(Collected data)
-=-=-

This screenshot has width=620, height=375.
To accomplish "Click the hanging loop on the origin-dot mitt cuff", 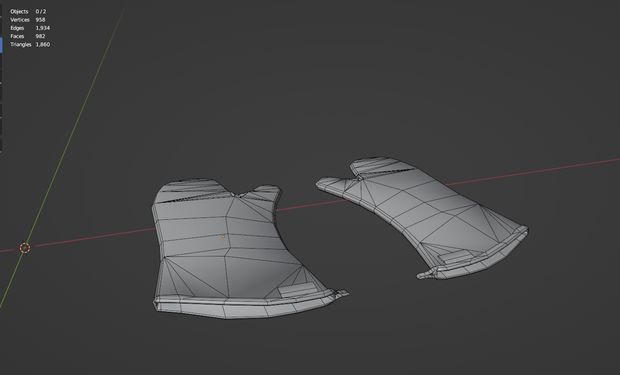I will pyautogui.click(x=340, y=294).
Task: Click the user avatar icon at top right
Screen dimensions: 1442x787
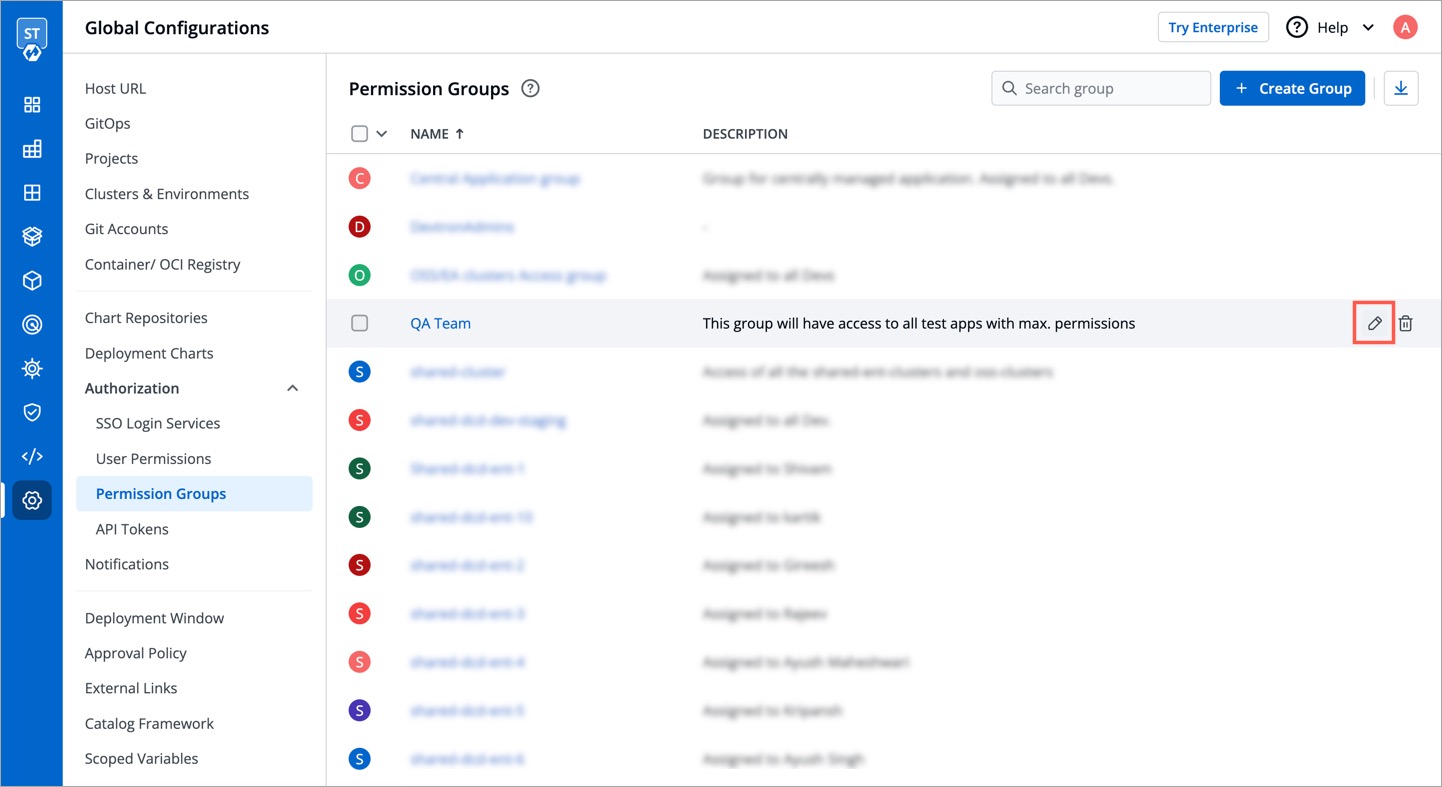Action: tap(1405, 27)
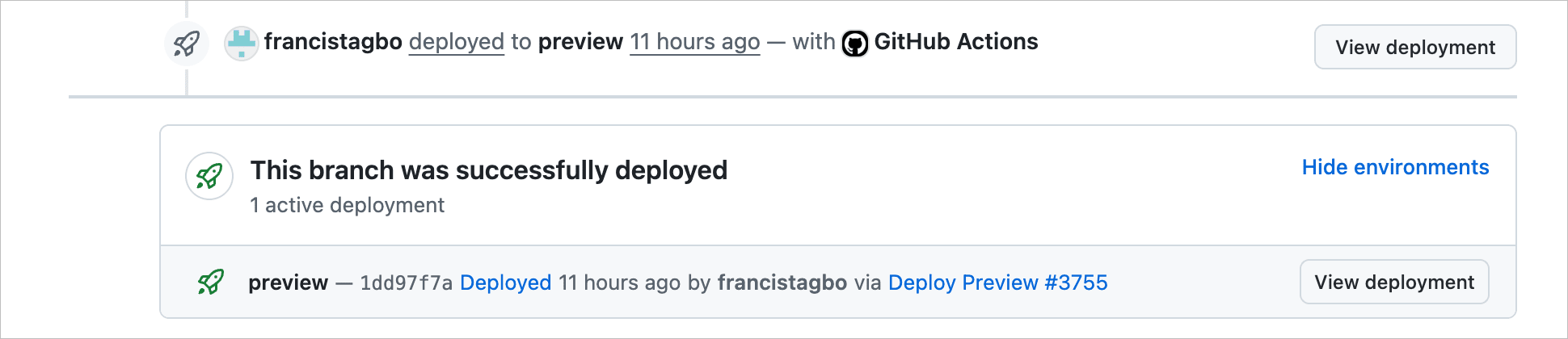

-=-=-

WHAT IS REQUIRED -
Please return, without any change, the lines from the line containing "Task: Click the user avatar icon at top right" through the last line of the entries, dropping the pictures.

RESPONSE FOR THIS EXERCISE -
Task: Click the user avatar icon at top right
Screen dimensions: 1442x787
Action: tap(1405, 27)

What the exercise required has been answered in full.